Die Forschungsergebnisse (siehe Tabelle) zeigen, dass etwa 1 von 5 Personen einen langsamen Stuhlgang (Typ 1 und 2) hat, während 1 von 12 Personen einen beschleunigten Stuhlgang (Typ 5 und 6) hat. Darüber hinaus wird die Art des Stuhls durch Alter, Geschlecht, Body-Mass-Index, die Tatsache, ob eine Cholezystektomie durchgeführt wurde oder nicht, und mögliche psychosomatische Komponenten (Somatisierung) beeinflusst; Faktoren wie Rauchen, Alkohol, Bildungsgrad, eine frühere Blinddarmoperation oder die Kenntnis von Magen-Darm-Erkrankungen, der Zivilstand oder die Einnahme oraler Kontrazeptiva hatten keinen Einfluss.

Therapeutische Bewertung

In mehreren Untersuchungen wird die Bristol-Stuhlskala mit dem Ansprechen auf Medikamente oder Therapien in Verbindung gebracht. In einer Studie wurde sie auch verwendet, um die Dosis eines Medikaments (Colestyramin) bei Patienten mit Durchfall und Stuhlinkontinenz feiner zu titrieren.

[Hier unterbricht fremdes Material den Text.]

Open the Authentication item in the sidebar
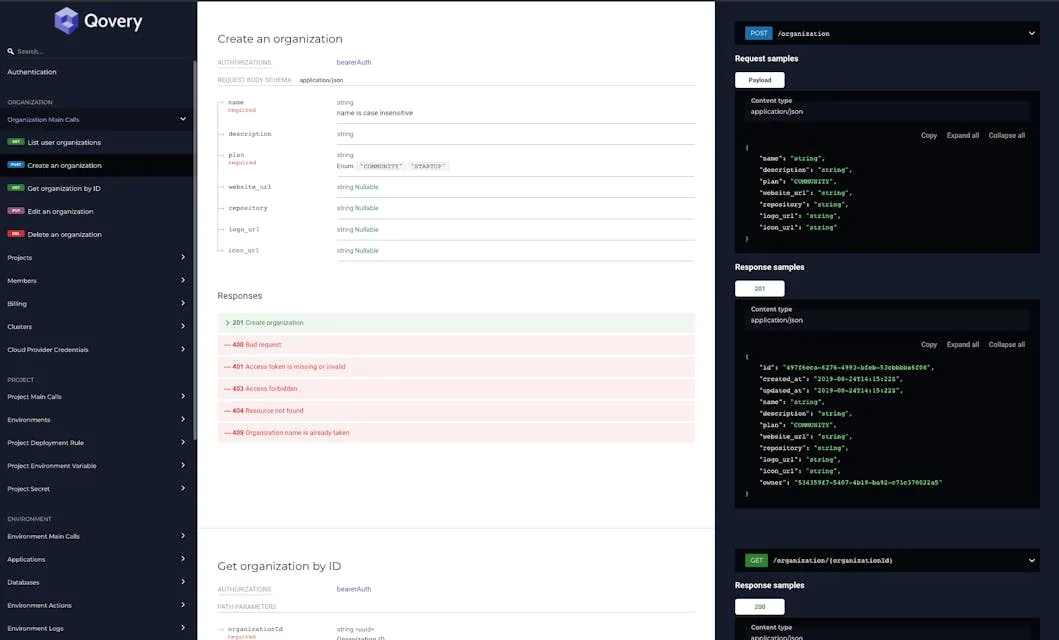 (31, 71)
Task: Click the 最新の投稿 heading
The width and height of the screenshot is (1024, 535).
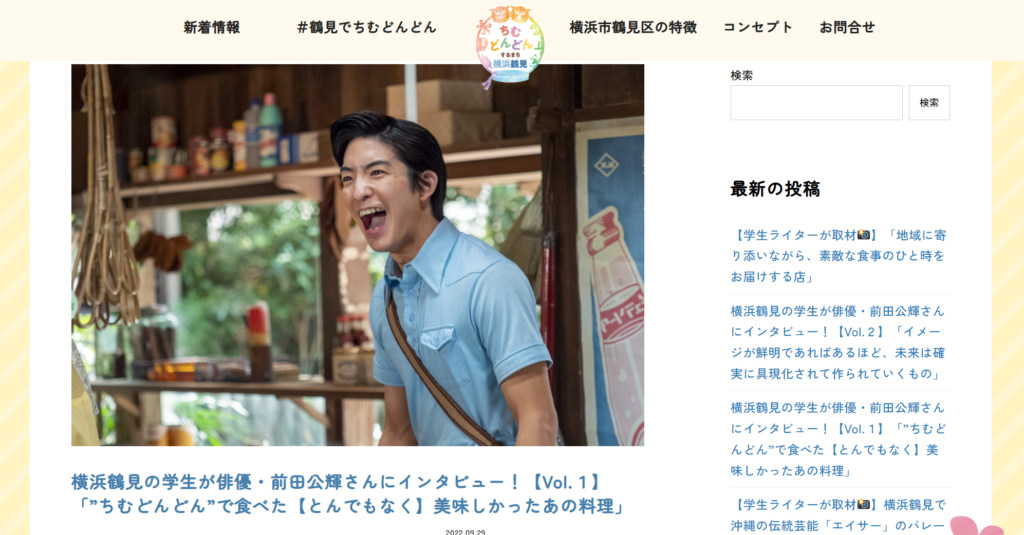Action: point(775,189)
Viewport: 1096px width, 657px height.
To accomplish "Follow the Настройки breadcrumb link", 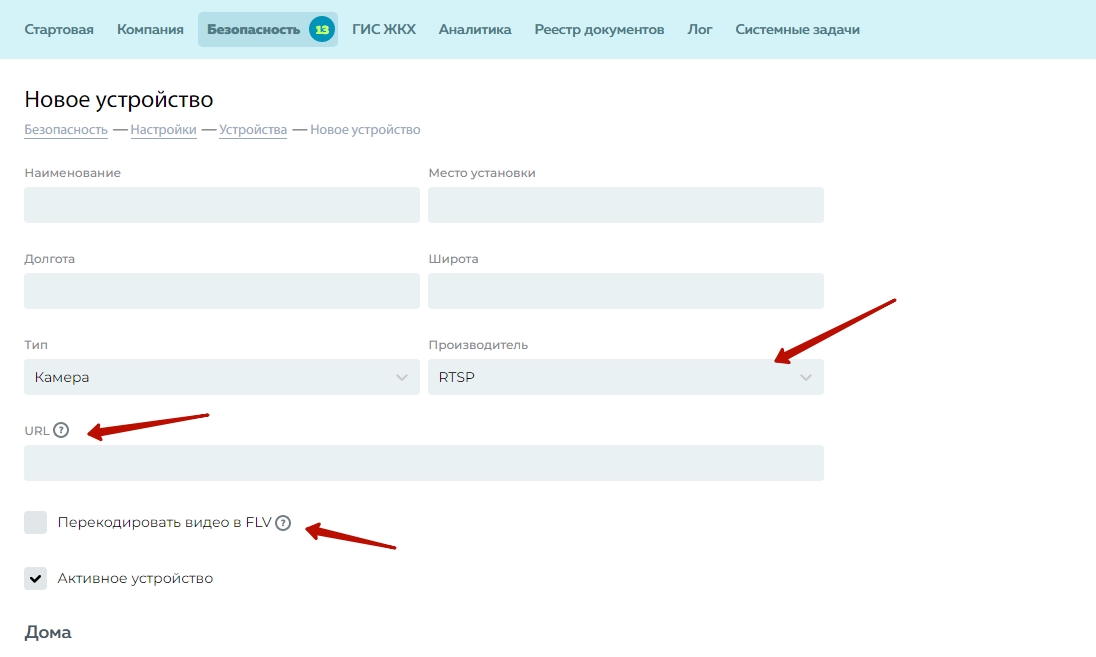I will coord(163,130).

In einer randomisierten kontrollierten Studie wird die Skala zur Untersuchung der Reaktion auf zwei Abführmittel verwendet: Macrogol (Polyethylenglykol) und Psyllium (Plantago psyllium und andere Arten derselben Gattung) bei 126 männlichen und weiblichen Patienten über einen Behandlungszeitraum von zwei Wochen; dabei zeigte sich, dass das erstere am schnellsten anspricht und eine höhere Wirksamkeit aufweist als das letztere. In der Studie wurden als primäre Ergebnisse gemessen: die Anzahl der wöchentlichen Stuhlgänge, die Stuhlkonsistenz nach den Typen der Bristol-Stuhlskala, die Zeit bis zur Defäkation, die Gesamtwirksamkeit, die Schwierigkeiten beim Stuhlgang und die Stuhlkonsistenz.

Seit 2010 wurde die Skala in mehreren Studien als Diagnoseinstrument verwendet, das für die Erkennung und Bewertung des Ansprechens auf verschiedene Behandlungen validiert wurde, z. B. Probiotika, Moxicombustion, Abführmittel bei älteren Menschen, die Vorbereitung der ayurvedischen Polyphytotherapie TLPL/AY, Psyllium, Mesalazin, Methylnaltrexon und Oxycodon/Naloxon, oder zur Bewertung des Ansprechens auf körperliche Aktivität bei Sportlern.

Geschichte

Der Test wurde erstmals in England von Stephen Lewis und Ken Heaton am University Department of Medicine, Bristol Royal Infirmary, entwickelt und vorgeschlagen. Die Autoren schlugen ihn 1997 im Scandinavian Journal of Gastroenterology als klinisches Bewertungsinstrument vor, nachdem eine frühere prospektive Studie, die 1992 an einer Bevölkerungsstichprobe (838 Männer und 1 059 Frauen) durchgeführt worden war, eine unerwartete Prävalenz von Defäkationsstörungen im Zusammenhang mit der Form und Art des Stuhls ergeben hatte. Die Autoren der damaligen Studie kamen zu dem Schluss, dass die Form des Stuhls ein nützliches Surrogatmaß für die Kolontransitzeit ist. Diese Schlussfolgerung wurde inzwischen in Frage gestellt, da sie für die Typen 1 und 2 nur eine begrenzte Gültigkeit hat; sie wird jedoch weiterhin als Forschungsinstrument zur Bewertung der Wirksamkeit von Behandlungen für verschiedene Darmerkrankungen sowie als klinische Kommunikationshilfe verwendet.

Fassungen

Die gleiche Skala wurde in einer spanischen, einer brasilianisch-portugiesischen und einer polnischen Version validiert. Auch für Kinder wurde eine Version entwickelt und validiert. Kürzlich, im September 2011, wurde eine modifizierte Version der Skala anhand eines Kriteriums der Selbsteinschätzung für die Altersgruppe der 6- bis 8-Jährigen validiert.

Eine Version der Skala wurde von Gary Kahan vom NewYork-Presbyterian Hospital zu einer für das US-Fernsehen geeigneten Tabelle entwickelt.